How To Actually Survive In Retail (And Do Well) • Glam Adelaide

How To Actually Survive In Retail (And Do Well)

Whilst it’s a career for the brave and the hardy, it’s undeniable a very rewarding one too. Competition is also a staple so if you want to move up the chain of command, this is your guide.


Retail is a beast with many, many heads and you, much like heroic Heracles battling the Hydra, must battle the beast often by overcoming a head at a time. Heads that yell things at you such as “is this on sale?” and “I know consumer law” or “can I speak to your manager.”

Whilst it’s a career for the brave and the hardy, it’s undeniably a very rewarding one too filled with some amazing employees. Competition is also a staple when working in retail so if you want to move up the chain of command, you have to be prepared for some hard work.

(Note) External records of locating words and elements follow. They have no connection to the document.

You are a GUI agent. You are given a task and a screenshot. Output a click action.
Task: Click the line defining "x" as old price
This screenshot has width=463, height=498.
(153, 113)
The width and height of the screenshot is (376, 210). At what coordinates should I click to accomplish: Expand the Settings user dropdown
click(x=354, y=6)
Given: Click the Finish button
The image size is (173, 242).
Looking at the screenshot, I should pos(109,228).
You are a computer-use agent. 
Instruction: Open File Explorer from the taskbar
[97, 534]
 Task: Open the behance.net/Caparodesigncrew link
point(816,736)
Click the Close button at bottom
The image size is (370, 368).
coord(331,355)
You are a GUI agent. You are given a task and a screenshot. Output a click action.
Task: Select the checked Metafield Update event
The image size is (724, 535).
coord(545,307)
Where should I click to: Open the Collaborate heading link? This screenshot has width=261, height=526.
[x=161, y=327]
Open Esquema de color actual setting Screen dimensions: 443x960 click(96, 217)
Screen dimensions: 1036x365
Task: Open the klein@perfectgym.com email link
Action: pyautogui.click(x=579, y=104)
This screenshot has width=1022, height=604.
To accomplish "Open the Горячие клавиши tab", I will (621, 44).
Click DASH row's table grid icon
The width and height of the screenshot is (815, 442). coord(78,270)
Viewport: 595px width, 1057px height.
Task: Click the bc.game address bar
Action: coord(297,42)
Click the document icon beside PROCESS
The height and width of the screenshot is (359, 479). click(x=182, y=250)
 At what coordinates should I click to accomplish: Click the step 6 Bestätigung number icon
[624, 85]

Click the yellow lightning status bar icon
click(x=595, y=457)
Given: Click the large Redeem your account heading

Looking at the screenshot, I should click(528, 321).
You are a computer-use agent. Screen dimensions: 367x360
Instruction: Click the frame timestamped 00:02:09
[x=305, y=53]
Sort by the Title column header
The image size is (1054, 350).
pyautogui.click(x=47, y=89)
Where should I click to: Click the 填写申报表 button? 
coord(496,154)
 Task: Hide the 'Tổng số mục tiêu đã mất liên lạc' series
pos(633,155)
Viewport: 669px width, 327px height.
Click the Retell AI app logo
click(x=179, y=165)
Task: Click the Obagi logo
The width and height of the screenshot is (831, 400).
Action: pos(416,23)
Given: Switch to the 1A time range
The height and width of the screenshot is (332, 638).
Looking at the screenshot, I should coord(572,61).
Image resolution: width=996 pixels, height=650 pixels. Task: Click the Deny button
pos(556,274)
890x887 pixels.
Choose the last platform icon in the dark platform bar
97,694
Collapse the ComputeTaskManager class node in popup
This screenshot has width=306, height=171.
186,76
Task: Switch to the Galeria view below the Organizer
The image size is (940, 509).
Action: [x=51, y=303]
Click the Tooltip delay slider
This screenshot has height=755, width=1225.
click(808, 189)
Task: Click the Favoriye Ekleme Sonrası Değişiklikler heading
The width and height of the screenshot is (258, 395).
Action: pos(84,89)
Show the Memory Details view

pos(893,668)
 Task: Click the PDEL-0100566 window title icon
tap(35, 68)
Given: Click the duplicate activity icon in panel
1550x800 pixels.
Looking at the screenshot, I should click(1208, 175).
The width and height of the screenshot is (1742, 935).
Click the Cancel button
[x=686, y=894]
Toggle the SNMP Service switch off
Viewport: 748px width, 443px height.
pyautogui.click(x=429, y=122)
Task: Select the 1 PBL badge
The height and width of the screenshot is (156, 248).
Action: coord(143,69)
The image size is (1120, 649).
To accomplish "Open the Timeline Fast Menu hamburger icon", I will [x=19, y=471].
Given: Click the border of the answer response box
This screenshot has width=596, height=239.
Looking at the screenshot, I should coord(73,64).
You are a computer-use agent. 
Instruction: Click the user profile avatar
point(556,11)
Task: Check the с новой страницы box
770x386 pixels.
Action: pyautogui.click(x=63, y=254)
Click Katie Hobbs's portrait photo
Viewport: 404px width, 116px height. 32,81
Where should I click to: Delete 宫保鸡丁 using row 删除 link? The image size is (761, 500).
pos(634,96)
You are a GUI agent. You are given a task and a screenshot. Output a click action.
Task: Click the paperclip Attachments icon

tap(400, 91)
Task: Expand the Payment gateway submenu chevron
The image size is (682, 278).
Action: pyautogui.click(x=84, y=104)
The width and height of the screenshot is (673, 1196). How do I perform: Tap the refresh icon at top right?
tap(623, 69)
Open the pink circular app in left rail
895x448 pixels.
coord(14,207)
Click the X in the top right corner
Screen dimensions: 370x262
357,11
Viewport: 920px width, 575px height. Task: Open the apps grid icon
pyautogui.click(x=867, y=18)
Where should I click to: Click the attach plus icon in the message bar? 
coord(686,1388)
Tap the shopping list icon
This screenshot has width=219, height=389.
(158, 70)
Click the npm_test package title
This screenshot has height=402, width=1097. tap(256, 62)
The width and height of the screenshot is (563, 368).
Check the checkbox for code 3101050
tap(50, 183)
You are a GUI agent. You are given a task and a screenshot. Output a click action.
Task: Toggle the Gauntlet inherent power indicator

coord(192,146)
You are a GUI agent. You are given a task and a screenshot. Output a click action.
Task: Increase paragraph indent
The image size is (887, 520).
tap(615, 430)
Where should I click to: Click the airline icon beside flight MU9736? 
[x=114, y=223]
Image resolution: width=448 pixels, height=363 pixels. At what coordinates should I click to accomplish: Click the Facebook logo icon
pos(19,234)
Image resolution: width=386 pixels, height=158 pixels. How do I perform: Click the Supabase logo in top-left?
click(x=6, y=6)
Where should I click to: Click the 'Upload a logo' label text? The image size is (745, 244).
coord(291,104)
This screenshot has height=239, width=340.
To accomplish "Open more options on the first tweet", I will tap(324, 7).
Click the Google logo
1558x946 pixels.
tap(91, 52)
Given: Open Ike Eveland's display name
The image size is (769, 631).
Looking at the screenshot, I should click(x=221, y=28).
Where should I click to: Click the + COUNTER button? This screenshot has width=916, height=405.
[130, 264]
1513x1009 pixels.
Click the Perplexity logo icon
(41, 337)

There are ways to get ahead though, so if you’re considering a longtime career in retail, think of this guide as your trusty handbook.

1. “Yes we’re technically closed but you can still browse.”

Picture it, you’re in the store but you were supposed to shut 10 minutes ago, the music is still playing, the doors are open, and there’s still a few stragglers. Whilst it can be tempting to kill the lights and start vacuuming over people’s feet to make the shopping experience thoroughly uncomfortable, that doesn’t make a good impression. What your managers want to see is you closing the day in an efficient and non passive-aggressive way. Clean up, dim the music, help the last minute shoppers and they’ll (hopefully) get the vibe that you’re closing. If not, make sure you tell your regional manager how much extra time you worked so you’re compensated.

2. “Head office visits are a breeze.”

The dreaded head office visit. Marked in the diary and with many an employee praying they aren’t rostered on during the visit. Well, that’s for the apathetic worker, you know, the one that doesn’t actually care about their job. The head office visit is your chance to make a positive impression on the crew that decide whose name to pull out when a prime position opens up. Introduce yourself, ask them about their role and show genuine interest.

3. “Oh, anyone can work in retail.”

This one’s a classic. Said often with an air of condescension and a healthy dose of arrogance. Wrong, only a small number of people can thrive in retail. If you’re serious about it as a career choice then there’s a lot to learn about management, organisation, et al. Like anything career, the best way to get those skills taught is through a course. TAFESA’s nationally accredited entry-level courses in retail provide a practical pathway for potential work in specialty retail outlets. So, whether you’re getting yourself job ready or looking to hone your existing skills, specialised courses can really help you with management and organisational skills and even a bit of math. More info on that here.

4. “Yes I will cover that shift that’s across the city, I didn’t have plans already.”

Dedication reigns supreme in retail. I’m not talking about being dedicated to your max number of toilet breaks. But dedication to the company and that sometimes is only evident when you accept that shift thats across the city. Yes, it’s a Saturday morning shift, yes you were asked the night before, yes you’d like to go to brunch that morning. Pick the shift, you’re getting paid but you’re also showing that you’re reliable.

5. “The customer is always right, even when they’re wrong, they’re right.”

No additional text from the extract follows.